▸ Material provided:
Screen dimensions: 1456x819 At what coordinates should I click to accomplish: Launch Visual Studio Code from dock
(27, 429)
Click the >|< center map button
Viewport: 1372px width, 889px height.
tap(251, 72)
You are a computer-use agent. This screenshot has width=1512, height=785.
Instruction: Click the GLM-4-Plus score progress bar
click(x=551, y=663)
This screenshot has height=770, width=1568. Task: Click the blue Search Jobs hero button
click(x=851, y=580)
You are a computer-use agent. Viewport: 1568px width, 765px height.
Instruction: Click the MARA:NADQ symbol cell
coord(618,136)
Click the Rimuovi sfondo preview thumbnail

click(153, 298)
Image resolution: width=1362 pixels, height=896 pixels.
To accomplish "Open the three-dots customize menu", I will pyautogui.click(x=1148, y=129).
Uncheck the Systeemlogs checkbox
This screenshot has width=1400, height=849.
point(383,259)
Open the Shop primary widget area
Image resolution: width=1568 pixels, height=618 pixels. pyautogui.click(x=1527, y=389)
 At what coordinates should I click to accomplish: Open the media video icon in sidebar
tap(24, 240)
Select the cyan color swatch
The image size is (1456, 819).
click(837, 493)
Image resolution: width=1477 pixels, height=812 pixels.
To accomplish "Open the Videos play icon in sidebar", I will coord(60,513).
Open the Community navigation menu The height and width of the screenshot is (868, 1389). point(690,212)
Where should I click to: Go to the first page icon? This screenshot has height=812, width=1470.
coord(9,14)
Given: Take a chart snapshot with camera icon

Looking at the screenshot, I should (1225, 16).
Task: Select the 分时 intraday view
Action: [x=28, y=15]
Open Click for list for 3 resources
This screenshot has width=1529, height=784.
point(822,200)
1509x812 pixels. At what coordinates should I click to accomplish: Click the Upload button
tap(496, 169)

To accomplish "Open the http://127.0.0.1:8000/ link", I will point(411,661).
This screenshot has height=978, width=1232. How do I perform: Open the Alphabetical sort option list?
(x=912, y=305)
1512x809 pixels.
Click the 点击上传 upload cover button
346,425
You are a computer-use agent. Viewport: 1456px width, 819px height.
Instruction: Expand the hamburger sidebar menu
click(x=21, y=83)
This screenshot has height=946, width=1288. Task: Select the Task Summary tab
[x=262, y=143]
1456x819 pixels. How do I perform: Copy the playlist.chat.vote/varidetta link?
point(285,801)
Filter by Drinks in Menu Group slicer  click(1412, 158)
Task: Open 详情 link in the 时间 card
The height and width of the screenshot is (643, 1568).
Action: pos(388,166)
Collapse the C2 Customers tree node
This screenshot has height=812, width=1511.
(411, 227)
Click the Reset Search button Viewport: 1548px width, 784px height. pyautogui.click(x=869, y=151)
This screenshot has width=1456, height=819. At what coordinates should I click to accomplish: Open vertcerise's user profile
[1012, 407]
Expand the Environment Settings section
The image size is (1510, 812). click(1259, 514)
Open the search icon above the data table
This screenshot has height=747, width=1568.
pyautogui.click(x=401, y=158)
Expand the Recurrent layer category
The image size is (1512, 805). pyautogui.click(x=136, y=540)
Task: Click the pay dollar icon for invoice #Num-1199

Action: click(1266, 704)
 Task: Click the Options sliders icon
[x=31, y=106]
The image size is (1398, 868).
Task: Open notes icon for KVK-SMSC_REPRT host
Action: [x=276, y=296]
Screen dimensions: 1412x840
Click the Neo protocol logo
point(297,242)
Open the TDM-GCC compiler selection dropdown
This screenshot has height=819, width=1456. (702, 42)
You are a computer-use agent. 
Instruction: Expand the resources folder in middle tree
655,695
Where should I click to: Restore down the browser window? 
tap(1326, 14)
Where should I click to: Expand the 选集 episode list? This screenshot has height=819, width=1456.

▸ What you will do:
Above are the records; copy exactly the lines from the line with "1512x809 pixels." through the line with "Task: Open 详情 link in the 时间 card", both included.

▸ Solution for this task:
1512x809 pixels.
Click the 点击上传 upload cover button
346,425
You are a computer-use agent. Viewport: 1456px width, 819px height.
Instruction: Expand the hamburger sidebar menu
click(x=21, y=83)
This screenshot has height=946, width=1288. Task: Select the Task Summary tab
[x=262, y=143]
1456x819 pixels. How do I perform: Copy the playlist.chat.vote/varidetta link?
point(285,801)
Filter by Drinks in Menu Group slicer  click(1412, 158)
Task: Open 详情 link in the 时间 card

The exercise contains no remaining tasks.